The lower 16 bits read out as 0101 1111 1011 1110 so yes those values are the same in both ADC's

[Simon]

So I have 2 channels to measure alternately. I see that the ADC has a sequence option, this is handy as it takes an amount of coding out of doing it otherwise.

But there is only one result register, so an interrupt fires to say the conversion is done, but the next conversion has already started, is the result register OK to read before the second conversion is complete or will it be altered. Same applies for a continuous sampling of just one channel, if the new conversion starts as soon as the last one has completed presumably if the result register is read before the current conversion is complete it has a valid result.

[Siwastaja]

Usually you want to use sequences with DMA.

Using this pattern (note, I have not used Atmel SAM devices, but works on STM32, and the idea should work on any decent modern micro):

Code: [Select]

typedef struct __attribute__((packed))
{
   uint16_t voltage;
   int16_t current;
} adc_datapoint_t;

#define BUFLEN 1

volatile adc_datapoint_t adc_buf[BUFLEN];

void init_adc()
{
   DMA.memory_address = adc_buf;
   DMA.transfer_length = sizeof adc_buf / sizeof adc_buf[0]; // also known as number of elements
   DMA.transfer_size = 16 bits (in this case, because of 16-bit ADC)
   DMA.mode = continuous / wrap around / whatever it is called.

   Start DMA

   Configure ADC channel sequence to match that struct
   Configure ADC in DMA mode
   Etc.
   Start ADC
}


If you do this, you can just access the struct directly, getting latest measurements, whenever and wherever you want! No need to manage anything, except when you need to know that all values within the struct are from the same "round", converted in the same order, then you can use DMA completion interrupt, for example.

But in my projects, I have noticed that just having the latest value is often exactly what is needed.

[ataradov]

The result register is updated at the end of the conversion cycle. You have the full cycle to read the previous result.

[Simon]

The result register is updated at the end of the conversion cycle. You have the full cycle to read the previous result.

Goodho, that will do me. Thinking about it a bit I would still have to write the code to cycle through the channels. I either tell the ADC what to do next or have to work out what channel just converted. The former has less headaches I think and code overhead.

[Simon]

Usually you want to use sequences with DMA.

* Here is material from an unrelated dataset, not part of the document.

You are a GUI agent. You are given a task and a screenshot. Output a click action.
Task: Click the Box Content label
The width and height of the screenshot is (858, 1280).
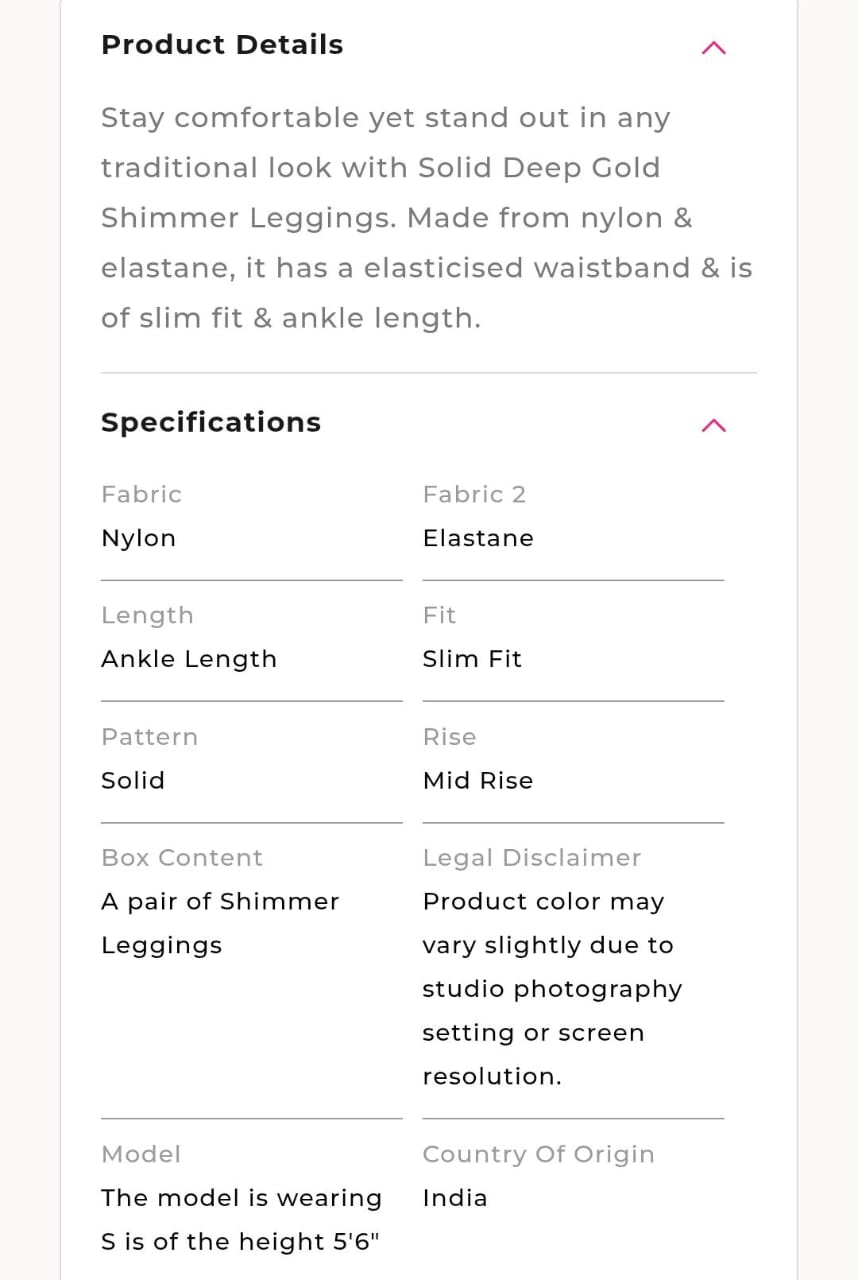(x=182, y=858)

Using this pattern (note, I have not used Atmel SAM devices, but works on STM32, and the idea should work on any decent modern micro):

Code: [Select]

typedef struct __attribute__((packed))
{
   uint16_t voltage;
   int16_t current;
} adc_datapoint_t;

#define BUFLEN 1

volatile adc_datapoint_t adc_buf[BUFLEN];

void init_adc()
{
   DMA.memory_address = adc_buf;
   DMA.transfer_length = sizeof adc_buf / sizeof adc_buf[0]; // also known as number of elements
   DMA.transfer_size = 16 bits (in this case, because of 16-bit ADC)
   DMA.mode = continuous / wrap around / whatever it is called.

   Start DMA

   Configure ADC channel sequence to match that struct
   Configure ADC in DMA mode
   Etc.
   Start ADC
}


If you do this, you can just access the struct directly, getting latest measurements, whenever and wherever you want! No need to manage anything, except when you need to know that all values within the struct are from the same "round", converted in the same order, then you can use DMA completion interrupt, for example.

But in my projects, I have noticed that just having the latest value is often exactly what is needed.

Ah, yea, DMA, I'll get to that at some point . At the moment I don't need to squeeze for performance that hard.

[Siwastaja]

Ah, yea, DMA, I'll get to that at some point . At the moment I don't need to squeeze for performance that hard.

The point was, not for performance, but because it is easier! Once you set it up, you don't need to think about timing or write any ISR at all, latest conversions are accessible as normal variables.

[Simon]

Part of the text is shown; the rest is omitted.